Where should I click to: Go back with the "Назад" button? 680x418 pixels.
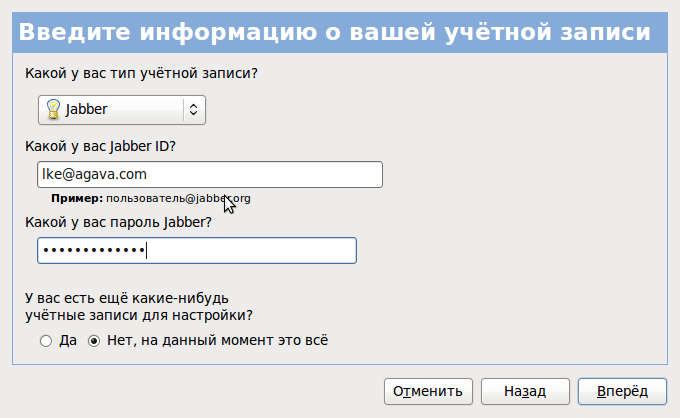tap(525, 391)
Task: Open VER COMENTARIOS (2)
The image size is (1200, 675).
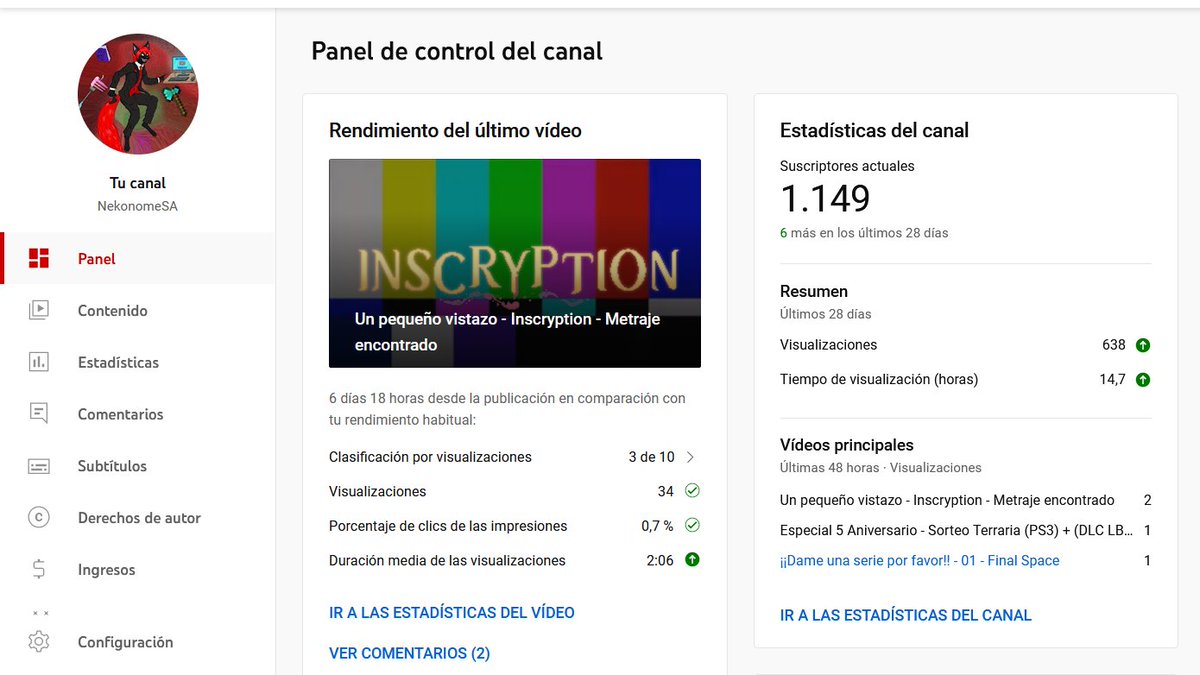Action: click(409, 653)
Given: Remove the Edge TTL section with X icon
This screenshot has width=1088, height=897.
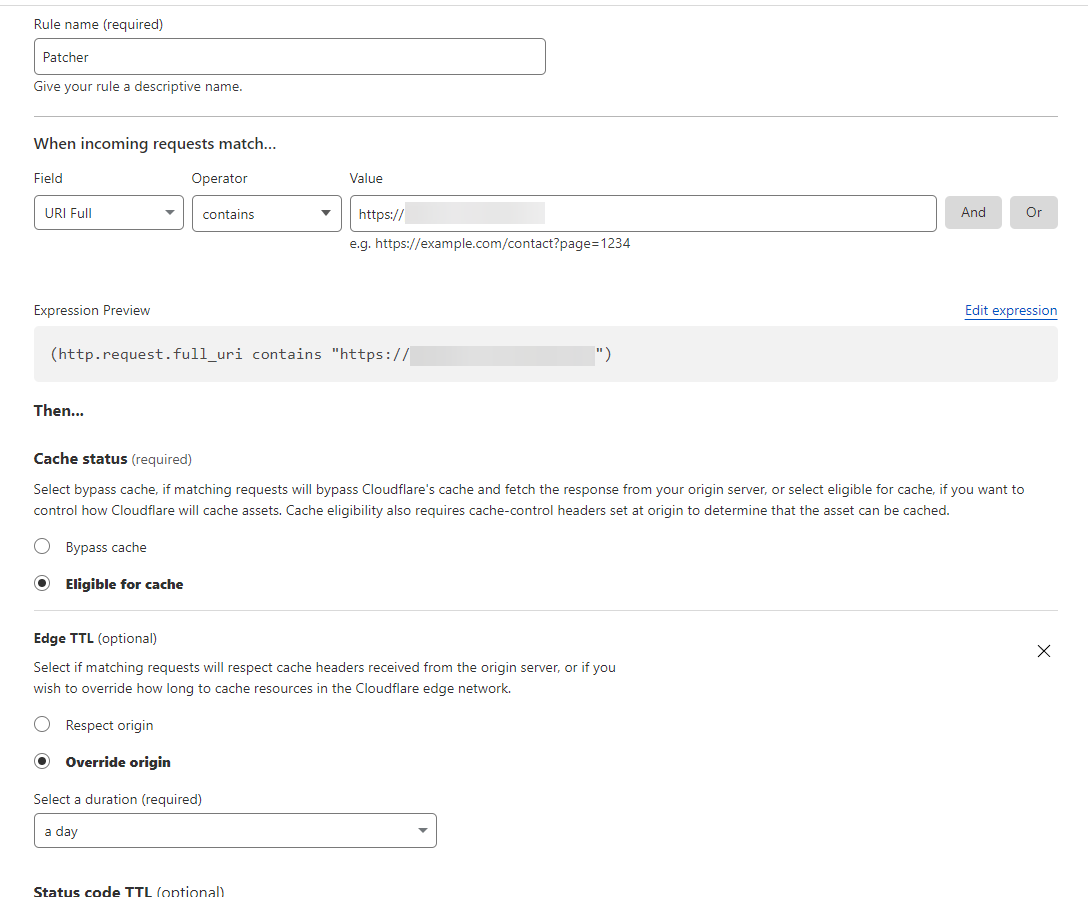Looking at the screenshot, I should (1043, 651).

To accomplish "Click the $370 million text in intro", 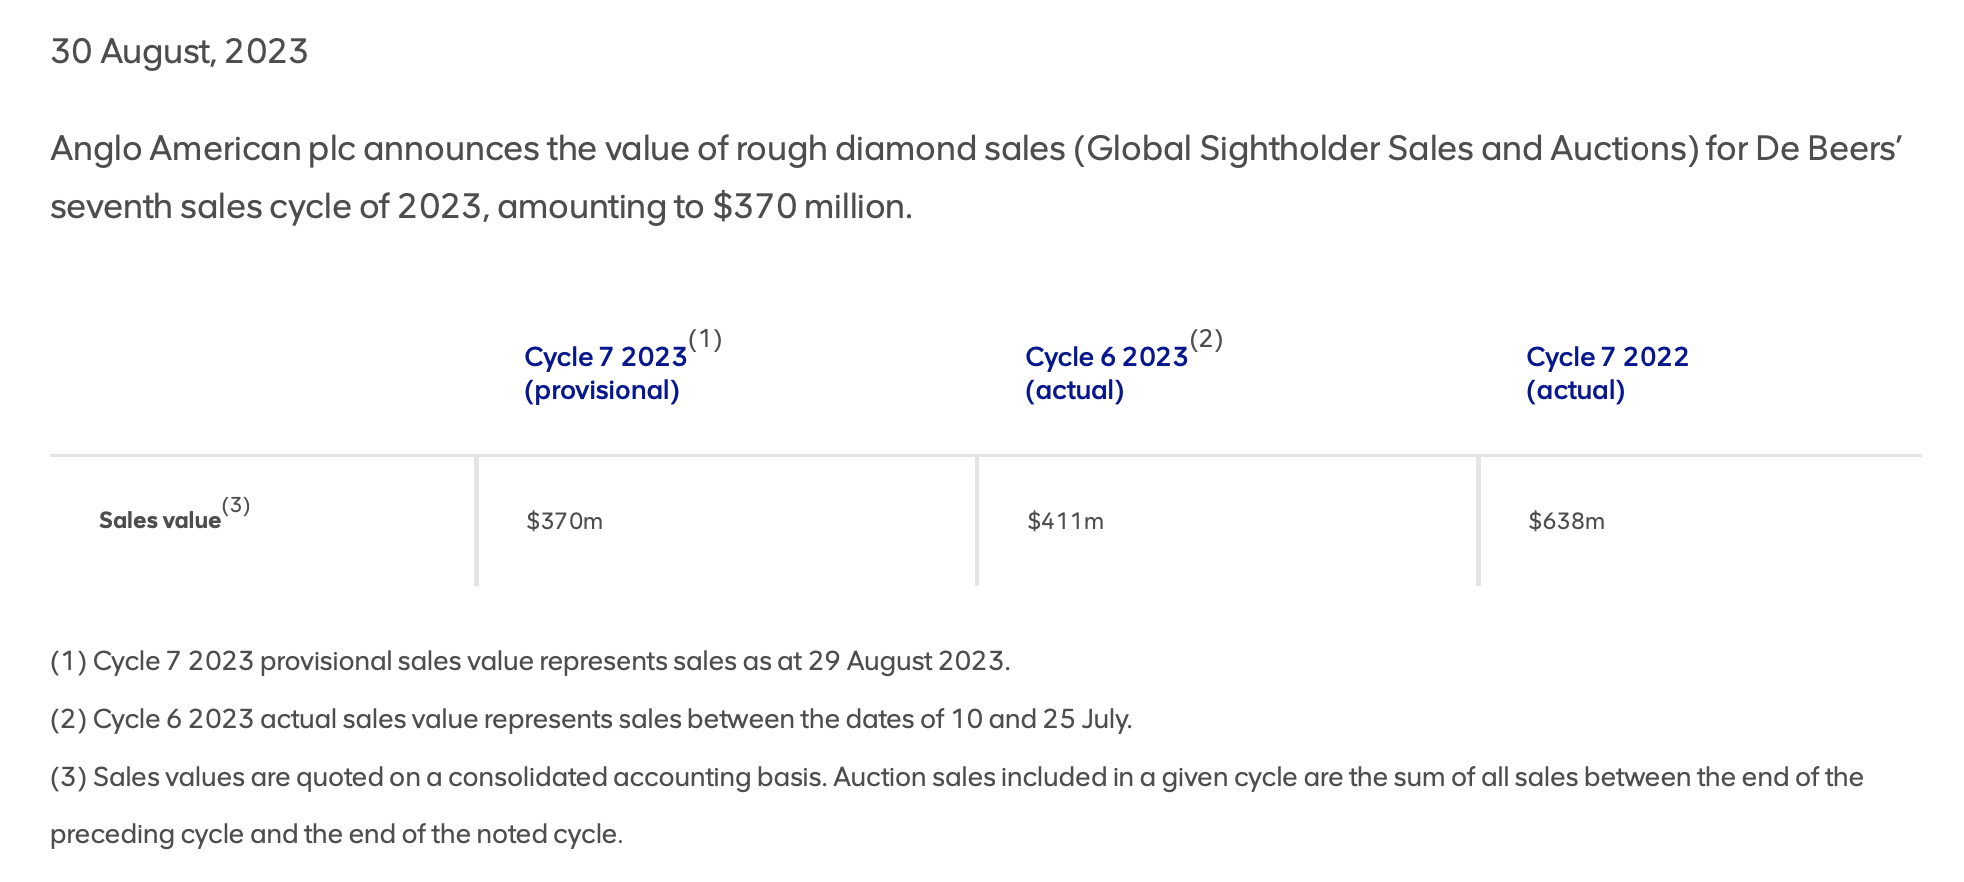I will 811,206.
-----
◆ **Assignment**: From the opening line of the entries above to the line that holds "Given: Remove the", inclusive, reproduce each line exactly and omit any picture.

◆ **Exercise solution**:
Where should I click to: Go back with the "Назад" button? 680x418 pixels.
tap(525, 391)
Task: Open VER COMENTARIOS (2)
The image size is (1200, 675).
Action: click(409, 653)
Given: Remove the Edge TTL section with X icon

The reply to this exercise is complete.